[MPlayer-dev-eng] [Tested] bug in loading ac3 by -audiofile: seeking, time position

Reimar Döffinger Reimar.Doeffinger at gmx.de
Mon Apr 25 10:55:56 CEST 2011


On Mon, Apr 25, 2011 at 09:26:23AM +0200, Rafał Miłecki wrote:
> 2011/4/25 Reimar Döffinger <Reimar.Doeffinger at gmx.de>:
> > That other bug should now be fixed as well with SVN r33325.
> > Though I think somethings wrong with the lavf demuxer, I suspect
> > some of the streams that should be disabled are not.
> 
> Wohoo, it works! Once again: thanks, thanks a lot :)

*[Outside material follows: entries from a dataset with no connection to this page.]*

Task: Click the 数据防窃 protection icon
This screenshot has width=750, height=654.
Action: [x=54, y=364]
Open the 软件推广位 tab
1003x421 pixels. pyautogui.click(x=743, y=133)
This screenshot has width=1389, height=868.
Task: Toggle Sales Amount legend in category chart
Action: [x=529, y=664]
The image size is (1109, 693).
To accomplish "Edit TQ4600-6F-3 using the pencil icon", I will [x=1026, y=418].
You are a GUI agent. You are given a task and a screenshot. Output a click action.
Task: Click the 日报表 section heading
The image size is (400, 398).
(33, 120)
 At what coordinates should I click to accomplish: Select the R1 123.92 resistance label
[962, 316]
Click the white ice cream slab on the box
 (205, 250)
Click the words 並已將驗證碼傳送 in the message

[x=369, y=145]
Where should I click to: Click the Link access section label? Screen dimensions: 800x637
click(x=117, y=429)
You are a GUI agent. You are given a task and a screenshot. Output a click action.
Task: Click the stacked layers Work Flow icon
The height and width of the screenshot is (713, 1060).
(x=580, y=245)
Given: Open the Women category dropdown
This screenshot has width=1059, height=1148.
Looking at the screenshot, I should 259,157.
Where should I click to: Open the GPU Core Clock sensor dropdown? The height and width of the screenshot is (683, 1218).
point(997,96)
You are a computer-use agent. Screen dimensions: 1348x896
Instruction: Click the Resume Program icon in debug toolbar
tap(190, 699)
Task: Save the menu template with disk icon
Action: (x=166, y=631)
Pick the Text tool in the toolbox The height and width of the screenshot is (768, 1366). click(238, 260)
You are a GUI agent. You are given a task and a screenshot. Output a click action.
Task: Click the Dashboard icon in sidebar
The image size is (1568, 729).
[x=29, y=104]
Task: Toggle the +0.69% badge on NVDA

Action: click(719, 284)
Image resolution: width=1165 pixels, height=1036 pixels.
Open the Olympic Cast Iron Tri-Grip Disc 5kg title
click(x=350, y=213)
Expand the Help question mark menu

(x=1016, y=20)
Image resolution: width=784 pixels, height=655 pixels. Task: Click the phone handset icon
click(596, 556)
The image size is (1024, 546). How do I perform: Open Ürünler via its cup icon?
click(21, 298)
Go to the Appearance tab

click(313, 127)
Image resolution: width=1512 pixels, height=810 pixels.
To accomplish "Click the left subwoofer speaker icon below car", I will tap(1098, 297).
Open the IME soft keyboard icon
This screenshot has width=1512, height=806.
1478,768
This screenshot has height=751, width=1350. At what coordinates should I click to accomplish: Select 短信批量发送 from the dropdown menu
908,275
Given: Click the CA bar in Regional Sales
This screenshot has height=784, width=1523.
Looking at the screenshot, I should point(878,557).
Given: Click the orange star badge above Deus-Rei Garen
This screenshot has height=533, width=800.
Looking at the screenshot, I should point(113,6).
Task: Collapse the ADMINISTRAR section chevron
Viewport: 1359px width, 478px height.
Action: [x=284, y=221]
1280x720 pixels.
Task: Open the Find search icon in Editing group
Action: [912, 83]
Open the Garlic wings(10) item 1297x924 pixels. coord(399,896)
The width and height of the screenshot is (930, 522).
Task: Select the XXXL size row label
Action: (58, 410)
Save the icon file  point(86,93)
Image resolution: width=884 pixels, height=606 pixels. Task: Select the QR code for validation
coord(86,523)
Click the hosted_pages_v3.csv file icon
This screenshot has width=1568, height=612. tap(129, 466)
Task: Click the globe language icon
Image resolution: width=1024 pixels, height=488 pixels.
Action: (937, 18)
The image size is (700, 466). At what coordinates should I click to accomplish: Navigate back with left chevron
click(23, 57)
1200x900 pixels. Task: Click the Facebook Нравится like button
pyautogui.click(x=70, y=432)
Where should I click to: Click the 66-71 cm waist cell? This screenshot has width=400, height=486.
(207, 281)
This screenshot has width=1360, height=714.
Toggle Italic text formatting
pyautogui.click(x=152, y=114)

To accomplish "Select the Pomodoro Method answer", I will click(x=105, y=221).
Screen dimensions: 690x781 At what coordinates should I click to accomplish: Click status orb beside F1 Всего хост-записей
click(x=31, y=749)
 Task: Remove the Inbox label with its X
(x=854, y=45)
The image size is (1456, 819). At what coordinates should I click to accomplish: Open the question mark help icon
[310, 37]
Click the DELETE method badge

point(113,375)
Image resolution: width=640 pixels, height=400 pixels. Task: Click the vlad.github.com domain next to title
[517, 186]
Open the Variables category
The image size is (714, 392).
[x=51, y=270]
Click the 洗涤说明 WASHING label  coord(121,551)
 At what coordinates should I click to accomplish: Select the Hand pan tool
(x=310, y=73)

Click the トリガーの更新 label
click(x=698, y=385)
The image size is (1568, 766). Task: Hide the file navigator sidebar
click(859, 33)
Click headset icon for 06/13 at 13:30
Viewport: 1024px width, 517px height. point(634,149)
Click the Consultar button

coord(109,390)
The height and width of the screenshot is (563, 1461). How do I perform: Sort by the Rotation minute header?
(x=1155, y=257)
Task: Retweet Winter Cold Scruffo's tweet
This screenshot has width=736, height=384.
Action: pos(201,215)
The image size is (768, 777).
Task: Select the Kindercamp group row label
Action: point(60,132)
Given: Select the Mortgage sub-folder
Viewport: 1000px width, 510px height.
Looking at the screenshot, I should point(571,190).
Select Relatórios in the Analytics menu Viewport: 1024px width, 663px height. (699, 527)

Great, and please consider using -users list next time, this
wasn't really the right place (I got carried away by my curiosity
otherwise I'd have said that earlier).
Also providing the exactly files and command-line you used can
help a lot speeding up fixing.
samples.multimedia.cx is a good source of samples, both for
others to test with and to verify e.g. theories if a whole
group of files or only very specific ones are affected.

> 2) -audiofile file.ac3 -demuxer mkv
> a) Audio is synced *after seeking*
> b) Time position is kind of correct, even after seeking
> c) Video is choppy, OSD shows time: 00:00:00 → 00:00:01 → 00:00:00 →
> 00:00:01 → 00:00:02 → 00:00:01 → 00:00:02 → 00:00:03 → ...

-nocorrect-pts somewhat fixes it, but will cause other issues.

> d) Audio goes normal speed, so after a moment it gets our of sync
> e) Seeking causes syncing again
> This is not a regression, I've choppy video already earlier with -demux mkv.

I am slightly curious about this, but since -demuxer mkv is deprecated
it probably isn't worth investigating.

> 3) -audiofile file.ac3 -audio-demuxer 20 -rawaudio format=0x2000
> Just playing does not cause any out of sync. Problems:
> a) OSD displays current time position as "00:00:00" all the time

Not for me, OSD works just fine here.

> b) Seeking does not change time position, it's "00:00:00" all the time

That also works fine for me.

> c) Seeking affects audio but this is not synced

That is not surprising, the rawaudio demuxer just seeks based on
a guessed bitrate. So basically it just ends up "somewhere", generally
not where the video is/where it was supposed to end up.